Entrypoint is the mistralrs binary; pass a subcommand and its flags as the container command.
mistralrs serve listens on port 1234 by default (the image’s EXPOSEd port). To change it, change the flag and the mapping together: serve -p 8080 with -p 8080:8080. There is no PORT environment variable.
HF_HOME=/data is set in the image: mount a volume at /data to persist downloaded weights (they land in /data/hub). HF authentication for gated models: -e HF_TOKEN=<token>.
Chat templates ship at /chat_templates for models that need one: --chat-template /chat_templates/<file>.json.

Building an image

From a repository checkout:

# CPU
docker build -t mistralrs:latest -f Dockerfile .

# CUDA (set the compute capability for your GPU)
docker build -t mistralrs:cuda -f Dockerfile.cuda-all \
  --build-arg CUDA_COMPUTE_CAP=89 .

Dockerfile.cuda-all accepts CUDA_COMPUTE_CAP, BASE_TAG, and WITH_FEATURES build args. The default base is CUDA 12.8.1 and default features are cuda,cudnn; CI builds add flash-attn, and release images add cutile on supported CUDA/SM pairs.
Dockerfile.cuda-13.0-ubi9 is a Red Hat UBI 9 variant for air-gapped and enterprise deployments.
The first CUDA build is slow because flash-attention compilation takes a while; later builds use the layer cache.

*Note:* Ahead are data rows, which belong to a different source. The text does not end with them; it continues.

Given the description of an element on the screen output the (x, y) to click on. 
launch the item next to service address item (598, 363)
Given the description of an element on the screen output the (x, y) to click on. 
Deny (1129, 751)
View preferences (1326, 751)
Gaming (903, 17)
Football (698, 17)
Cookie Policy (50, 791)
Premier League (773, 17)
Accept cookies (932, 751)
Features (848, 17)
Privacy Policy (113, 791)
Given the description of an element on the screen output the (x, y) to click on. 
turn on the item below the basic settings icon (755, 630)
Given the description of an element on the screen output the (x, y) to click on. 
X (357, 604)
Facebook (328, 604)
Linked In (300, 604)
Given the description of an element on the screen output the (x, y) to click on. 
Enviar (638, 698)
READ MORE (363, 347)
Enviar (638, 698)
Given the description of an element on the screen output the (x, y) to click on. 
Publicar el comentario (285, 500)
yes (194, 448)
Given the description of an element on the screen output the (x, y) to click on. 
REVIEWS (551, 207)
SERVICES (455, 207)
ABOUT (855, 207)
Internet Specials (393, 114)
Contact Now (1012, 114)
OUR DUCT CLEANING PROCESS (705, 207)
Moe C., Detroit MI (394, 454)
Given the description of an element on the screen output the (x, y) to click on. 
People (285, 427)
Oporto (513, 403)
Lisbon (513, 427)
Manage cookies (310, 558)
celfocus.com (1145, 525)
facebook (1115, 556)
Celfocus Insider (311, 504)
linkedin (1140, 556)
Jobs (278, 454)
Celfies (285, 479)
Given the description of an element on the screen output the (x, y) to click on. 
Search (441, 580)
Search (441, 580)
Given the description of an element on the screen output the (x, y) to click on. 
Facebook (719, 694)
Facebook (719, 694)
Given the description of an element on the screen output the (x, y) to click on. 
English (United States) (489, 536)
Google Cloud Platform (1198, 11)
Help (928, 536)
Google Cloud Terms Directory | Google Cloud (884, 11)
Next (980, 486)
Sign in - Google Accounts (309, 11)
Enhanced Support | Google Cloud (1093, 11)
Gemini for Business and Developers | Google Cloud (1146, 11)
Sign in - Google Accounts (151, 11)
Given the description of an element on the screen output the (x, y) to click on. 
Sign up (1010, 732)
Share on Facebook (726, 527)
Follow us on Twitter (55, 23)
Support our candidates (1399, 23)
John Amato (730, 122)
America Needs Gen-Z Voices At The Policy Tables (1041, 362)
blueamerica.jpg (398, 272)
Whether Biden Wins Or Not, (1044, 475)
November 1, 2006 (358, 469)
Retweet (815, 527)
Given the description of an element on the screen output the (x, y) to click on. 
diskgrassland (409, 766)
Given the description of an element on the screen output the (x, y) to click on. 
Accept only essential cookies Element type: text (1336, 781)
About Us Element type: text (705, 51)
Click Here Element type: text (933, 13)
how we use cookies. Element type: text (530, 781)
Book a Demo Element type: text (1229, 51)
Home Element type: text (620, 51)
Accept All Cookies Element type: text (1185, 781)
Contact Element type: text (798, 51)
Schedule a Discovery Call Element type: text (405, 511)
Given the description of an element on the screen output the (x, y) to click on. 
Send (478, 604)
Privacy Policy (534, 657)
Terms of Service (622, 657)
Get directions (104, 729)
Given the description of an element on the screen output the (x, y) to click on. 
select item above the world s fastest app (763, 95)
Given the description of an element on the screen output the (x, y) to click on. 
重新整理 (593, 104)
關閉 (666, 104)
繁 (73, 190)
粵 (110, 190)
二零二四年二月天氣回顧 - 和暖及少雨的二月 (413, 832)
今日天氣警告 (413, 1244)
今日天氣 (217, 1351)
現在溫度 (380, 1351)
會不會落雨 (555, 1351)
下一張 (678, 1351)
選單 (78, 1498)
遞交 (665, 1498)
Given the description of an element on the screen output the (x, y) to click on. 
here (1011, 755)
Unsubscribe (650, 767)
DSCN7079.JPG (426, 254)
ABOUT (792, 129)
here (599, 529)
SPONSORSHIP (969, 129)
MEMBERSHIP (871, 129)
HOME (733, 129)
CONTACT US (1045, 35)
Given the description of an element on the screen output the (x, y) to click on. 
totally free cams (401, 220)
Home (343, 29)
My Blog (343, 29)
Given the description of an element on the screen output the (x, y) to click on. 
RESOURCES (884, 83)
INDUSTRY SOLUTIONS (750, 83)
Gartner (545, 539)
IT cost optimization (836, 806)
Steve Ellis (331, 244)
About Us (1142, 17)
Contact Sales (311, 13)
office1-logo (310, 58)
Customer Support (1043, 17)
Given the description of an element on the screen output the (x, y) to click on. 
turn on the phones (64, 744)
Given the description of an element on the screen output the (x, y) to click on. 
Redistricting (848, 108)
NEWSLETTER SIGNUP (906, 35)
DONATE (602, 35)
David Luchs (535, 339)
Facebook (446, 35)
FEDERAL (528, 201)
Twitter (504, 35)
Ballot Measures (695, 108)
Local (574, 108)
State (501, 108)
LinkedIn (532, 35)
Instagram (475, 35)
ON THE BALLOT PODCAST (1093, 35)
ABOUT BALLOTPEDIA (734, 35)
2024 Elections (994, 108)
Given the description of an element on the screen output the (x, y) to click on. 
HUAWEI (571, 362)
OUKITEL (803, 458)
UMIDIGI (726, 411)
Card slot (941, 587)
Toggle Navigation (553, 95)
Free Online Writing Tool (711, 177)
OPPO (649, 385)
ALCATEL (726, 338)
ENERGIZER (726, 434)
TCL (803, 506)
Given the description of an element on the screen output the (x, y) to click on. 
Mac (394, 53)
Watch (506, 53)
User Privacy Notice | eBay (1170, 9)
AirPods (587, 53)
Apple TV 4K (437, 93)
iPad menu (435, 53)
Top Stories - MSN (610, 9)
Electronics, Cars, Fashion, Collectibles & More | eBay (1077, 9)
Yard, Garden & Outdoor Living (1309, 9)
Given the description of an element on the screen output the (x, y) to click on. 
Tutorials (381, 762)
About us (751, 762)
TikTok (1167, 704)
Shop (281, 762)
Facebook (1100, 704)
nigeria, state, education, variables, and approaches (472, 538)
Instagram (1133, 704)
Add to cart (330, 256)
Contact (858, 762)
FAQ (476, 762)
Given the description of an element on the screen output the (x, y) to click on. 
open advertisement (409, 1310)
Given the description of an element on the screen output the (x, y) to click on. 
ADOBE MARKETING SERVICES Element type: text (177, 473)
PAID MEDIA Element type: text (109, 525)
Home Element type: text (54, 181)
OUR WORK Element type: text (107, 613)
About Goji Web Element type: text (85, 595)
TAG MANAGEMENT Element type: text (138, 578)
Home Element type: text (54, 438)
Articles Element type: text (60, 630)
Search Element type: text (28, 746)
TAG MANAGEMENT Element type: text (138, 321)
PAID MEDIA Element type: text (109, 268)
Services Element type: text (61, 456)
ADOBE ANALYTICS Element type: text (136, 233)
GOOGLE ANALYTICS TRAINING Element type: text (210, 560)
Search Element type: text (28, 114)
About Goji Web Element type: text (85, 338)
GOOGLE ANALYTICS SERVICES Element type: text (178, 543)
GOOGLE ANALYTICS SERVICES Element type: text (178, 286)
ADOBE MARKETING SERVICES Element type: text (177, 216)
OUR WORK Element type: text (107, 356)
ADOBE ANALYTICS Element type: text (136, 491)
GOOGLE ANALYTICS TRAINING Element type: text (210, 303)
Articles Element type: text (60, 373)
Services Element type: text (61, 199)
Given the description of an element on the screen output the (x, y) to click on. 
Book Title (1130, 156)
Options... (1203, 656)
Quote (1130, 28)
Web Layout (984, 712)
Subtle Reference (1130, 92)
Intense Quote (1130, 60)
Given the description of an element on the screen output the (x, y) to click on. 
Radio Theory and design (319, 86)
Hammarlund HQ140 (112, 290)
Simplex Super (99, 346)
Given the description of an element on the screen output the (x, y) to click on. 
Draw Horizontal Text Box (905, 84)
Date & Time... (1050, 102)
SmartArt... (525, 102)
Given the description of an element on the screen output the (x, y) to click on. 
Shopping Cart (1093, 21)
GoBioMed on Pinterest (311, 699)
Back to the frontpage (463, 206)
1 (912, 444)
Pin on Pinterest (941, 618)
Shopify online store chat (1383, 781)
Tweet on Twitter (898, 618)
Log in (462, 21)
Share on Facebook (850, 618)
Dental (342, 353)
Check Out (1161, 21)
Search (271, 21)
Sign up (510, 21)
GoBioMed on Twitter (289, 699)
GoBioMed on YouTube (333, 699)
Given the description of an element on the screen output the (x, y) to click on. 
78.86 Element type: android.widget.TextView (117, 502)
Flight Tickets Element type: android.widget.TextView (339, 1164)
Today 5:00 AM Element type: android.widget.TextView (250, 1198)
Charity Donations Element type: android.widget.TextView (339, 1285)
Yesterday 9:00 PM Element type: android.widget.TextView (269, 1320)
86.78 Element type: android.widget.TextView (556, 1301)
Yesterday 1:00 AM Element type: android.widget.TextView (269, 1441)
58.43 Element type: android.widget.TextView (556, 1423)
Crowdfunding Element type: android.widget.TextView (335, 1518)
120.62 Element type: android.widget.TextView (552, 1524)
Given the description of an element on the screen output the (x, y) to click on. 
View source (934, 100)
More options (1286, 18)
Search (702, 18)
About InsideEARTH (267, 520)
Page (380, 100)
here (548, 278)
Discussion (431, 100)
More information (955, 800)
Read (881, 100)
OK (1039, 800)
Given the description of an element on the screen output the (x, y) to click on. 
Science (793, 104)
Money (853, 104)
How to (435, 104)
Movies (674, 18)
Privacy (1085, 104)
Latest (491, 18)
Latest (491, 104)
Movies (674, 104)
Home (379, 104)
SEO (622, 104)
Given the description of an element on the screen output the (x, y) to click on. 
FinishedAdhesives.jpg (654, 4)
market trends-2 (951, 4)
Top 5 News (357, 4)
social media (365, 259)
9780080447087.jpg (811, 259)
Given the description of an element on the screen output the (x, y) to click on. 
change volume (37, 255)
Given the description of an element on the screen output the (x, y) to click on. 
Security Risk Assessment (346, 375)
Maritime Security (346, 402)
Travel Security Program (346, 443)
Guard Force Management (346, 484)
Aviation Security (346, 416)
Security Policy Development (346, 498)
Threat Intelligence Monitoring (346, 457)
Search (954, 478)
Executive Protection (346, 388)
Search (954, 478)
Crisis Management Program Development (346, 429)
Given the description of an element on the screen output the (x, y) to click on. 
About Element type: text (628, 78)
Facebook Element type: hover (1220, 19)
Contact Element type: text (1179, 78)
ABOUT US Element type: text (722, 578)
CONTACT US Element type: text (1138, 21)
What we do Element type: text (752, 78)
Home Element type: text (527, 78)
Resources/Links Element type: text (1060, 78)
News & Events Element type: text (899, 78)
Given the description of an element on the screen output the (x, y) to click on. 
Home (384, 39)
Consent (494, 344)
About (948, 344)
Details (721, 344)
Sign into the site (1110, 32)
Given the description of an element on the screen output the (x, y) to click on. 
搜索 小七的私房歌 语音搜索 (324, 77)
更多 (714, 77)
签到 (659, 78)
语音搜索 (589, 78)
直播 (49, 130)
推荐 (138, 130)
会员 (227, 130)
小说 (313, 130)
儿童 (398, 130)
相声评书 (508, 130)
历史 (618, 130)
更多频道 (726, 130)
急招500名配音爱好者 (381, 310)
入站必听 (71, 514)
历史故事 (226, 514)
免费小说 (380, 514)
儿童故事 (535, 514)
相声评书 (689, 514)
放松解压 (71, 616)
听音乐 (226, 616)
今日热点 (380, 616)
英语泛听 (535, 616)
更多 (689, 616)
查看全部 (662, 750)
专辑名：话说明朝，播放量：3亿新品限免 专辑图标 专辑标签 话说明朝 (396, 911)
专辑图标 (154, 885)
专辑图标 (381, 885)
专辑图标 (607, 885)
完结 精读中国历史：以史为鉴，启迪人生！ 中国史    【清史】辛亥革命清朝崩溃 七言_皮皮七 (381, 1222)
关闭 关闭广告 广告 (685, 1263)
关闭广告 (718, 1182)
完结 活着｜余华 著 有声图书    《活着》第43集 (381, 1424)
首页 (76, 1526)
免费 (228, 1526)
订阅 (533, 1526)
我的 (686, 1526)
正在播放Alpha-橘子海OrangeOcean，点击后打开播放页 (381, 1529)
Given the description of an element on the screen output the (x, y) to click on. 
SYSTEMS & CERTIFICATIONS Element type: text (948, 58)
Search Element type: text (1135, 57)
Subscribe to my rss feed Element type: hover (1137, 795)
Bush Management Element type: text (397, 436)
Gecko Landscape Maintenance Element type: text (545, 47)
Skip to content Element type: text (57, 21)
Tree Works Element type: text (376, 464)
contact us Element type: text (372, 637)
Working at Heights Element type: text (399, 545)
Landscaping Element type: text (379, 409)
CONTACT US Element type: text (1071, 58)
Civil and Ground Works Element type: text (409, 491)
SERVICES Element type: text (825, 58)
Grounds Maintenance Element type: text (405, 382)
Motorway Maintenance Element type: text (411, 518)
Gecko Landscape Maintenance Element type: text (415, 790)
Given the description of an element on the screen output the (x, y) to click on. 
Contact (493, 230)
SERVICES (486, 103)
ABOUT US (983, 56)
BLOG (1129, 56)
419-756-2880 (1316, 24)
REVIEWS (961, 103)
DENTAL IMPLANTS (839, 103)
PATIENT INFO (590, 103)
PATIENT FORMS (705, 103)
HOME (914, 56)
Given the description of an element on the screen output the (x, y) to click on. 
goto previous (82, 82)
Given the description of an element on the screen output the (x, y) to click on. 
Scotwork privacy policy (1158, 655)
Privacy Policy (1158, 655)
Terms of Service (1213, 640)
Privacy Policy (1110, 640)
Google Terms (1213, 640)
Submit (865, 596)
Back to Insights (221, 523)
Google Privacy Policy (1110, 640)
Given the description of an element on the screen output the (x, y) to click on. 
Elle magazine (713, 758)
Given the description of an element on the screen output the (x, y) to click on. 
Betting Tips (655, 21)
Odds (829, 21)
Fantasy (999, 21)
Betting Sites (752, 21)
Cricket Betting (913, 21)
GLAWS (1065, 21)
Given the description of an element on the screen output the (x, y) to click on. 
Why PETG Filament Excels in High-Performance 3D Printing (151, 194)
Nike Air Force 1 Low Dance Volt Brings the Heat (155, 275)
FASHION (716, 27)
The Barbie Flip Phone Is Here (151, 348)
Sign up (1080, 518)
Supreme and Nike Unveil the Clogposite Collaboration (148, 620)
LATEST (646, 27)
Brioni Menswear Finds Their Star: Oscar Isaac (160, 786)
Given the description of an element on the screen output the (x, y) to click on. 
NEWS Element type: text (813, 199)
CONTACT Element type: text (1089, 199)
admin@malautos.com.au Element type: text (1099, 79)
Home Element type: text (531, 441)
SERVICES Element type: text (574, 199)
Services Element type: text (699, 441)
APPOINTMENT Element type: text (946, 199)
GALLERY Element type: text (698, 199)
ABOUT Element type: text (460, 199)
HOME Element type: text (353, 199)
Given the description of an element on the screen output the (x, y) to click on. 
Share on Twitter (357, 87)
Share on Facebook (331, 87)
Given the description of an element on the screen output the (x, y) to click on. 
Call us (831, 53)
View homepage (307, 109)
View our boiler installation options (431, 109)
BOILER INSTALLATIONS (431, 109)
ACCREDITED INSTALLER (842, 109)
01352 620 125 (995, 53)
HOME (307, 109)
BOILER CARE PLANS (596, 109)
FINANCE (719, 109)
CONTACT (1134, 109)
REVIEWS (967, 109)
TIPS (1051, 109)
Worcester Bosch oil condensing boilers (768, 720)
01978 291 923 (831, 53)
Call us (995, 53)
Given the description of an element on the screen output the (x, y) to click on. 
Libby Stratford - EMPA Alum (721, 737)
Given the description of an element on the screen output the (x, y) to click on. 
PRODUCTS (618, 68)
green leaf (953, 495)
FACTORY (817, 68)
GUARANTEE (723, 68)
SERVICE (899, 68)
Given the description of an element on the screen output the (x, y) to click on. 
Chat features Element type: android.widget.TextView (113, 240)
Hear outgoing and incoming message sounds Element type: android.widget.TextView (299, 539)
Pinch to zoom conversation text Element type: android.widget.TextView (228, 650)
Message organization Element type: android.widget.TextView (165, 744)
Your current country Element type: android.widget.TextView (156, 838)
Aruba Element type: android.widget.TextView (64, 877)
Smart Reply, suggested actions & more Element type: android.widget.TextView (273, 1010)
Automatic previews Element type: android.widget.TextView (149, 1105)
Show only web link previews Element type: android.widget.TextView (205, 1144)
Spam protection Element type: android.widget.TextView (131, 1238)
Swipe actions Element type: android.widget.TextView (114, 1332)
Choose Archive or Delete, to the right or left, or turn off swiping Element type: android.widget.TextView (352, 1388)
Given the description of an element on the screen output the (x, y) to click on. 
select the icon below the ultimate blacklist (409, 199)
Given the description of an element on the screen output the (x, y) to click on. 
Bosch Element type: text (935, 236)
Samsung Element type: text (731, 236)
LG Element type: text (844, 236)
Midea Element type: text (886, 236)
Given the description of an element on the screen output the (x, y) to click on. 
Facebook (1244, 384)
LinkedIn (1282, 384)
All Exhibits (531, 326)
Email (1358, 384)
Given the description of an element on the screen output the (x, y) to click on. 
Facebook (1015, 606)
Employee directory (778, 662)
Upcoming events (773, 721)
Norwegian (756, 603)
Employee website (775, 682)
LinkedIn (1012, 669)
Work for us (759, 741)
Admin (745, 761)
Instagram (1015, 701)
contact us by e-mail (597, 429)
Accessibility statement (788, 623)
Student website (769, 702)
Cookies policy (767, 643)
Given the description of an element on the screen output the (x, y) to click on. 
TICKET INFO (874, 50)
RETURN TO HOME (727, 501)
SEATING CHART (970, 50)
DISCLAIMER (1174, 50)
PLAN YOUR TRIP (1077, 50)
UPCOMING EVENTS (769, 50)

Production deployment notes

Persist the cache. Weights are large enough that re-downloading on every restart is wasteful. Mount a named volume or host path at /data.

Health check. /health returns 200 when the server is up. Add a Docker healthcheck:

HEALTHCHECK --interval=30s --timeout=5s --start-period=180s \
  CMD curl -fsS http://localhost:1234/health || exit 1

The generous --start-period matters: first-run model loading can take minutes.

Resource limits. Set --memory and --gpus on docker run to bound the container’s resources.

Video input. Install FFmpeg inside the image when serving video-capable models. See set up video input for the Docker snippet and runtime check.

Kubernetes

The pieces above translate directly:

Use a Deployment with a readiness probe hitting /health (or a model-aware check; see the production checklist).
Mount a PersistentVolumeClaim at /data for the Hugging Face cache.
Use the NVIDIA device plugin and a nvidia.com/gpu resource request for CUDA.
Use an initContainer to pre-download weights for fast pod startup.

There is no official Helm chart. Contributions welcome.